If a picture appears in the records below, drop it, and reproduce everything else exactly.

Start of Data for this exercise

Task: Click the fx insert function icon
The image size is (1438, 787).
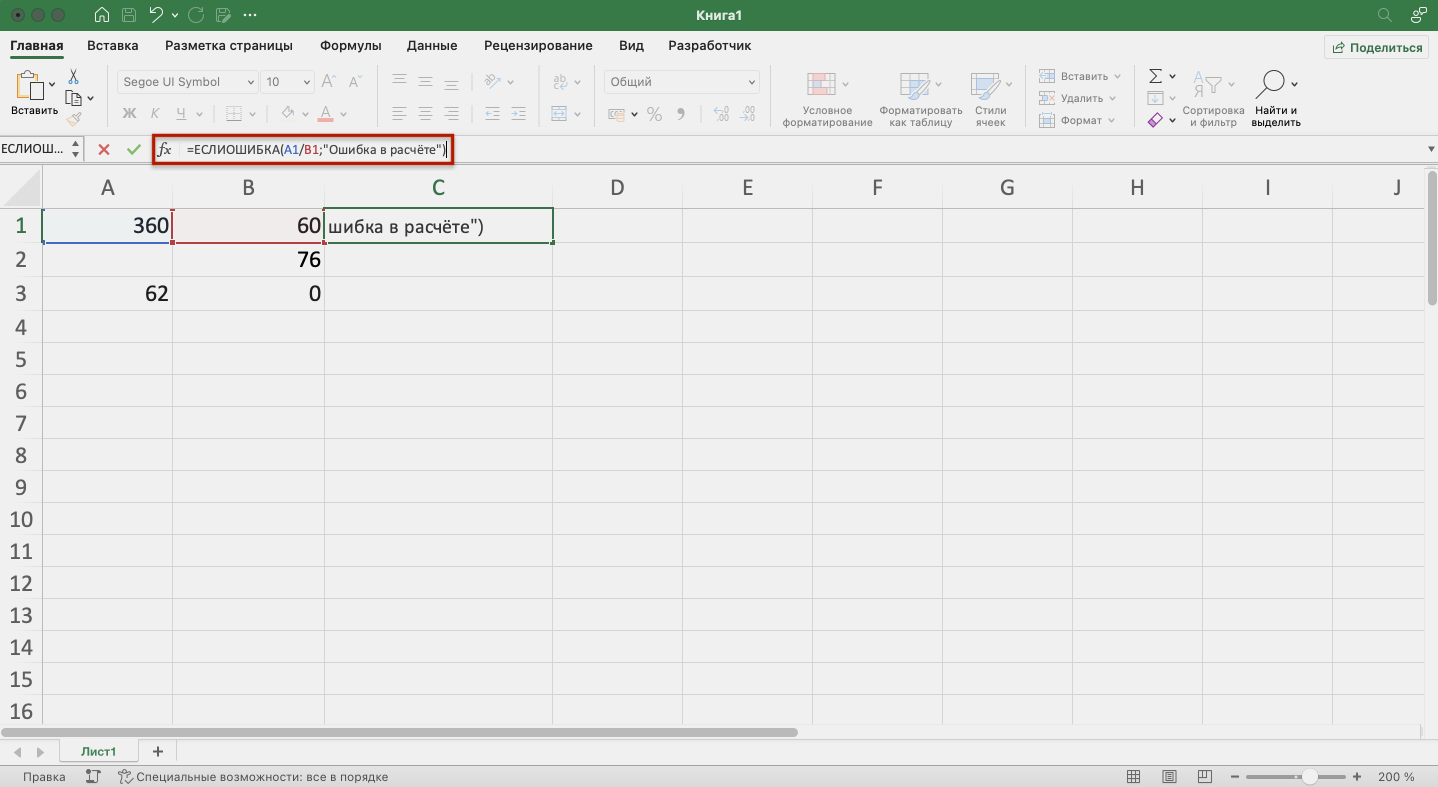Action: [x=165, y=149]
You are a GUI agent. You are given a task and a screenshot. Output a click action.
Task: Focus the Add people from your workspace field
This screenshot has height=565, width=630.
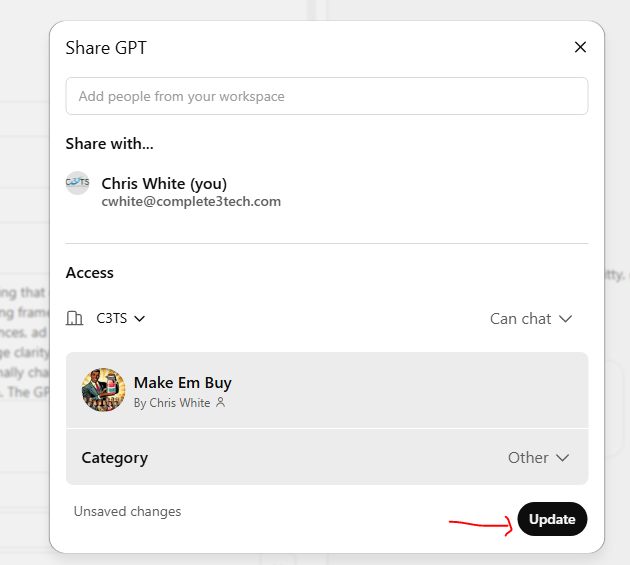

End of Data for this exercise

- Response:
Task: Click the fx insert function icon
The image size is (1438, 787).
Action: [x=165, y=149]
You are a GUI agent. You are given a task and a screenshot. Output a click action.
Task: Focus the Add people from your workspace field
This screenshot has height=565, width=630.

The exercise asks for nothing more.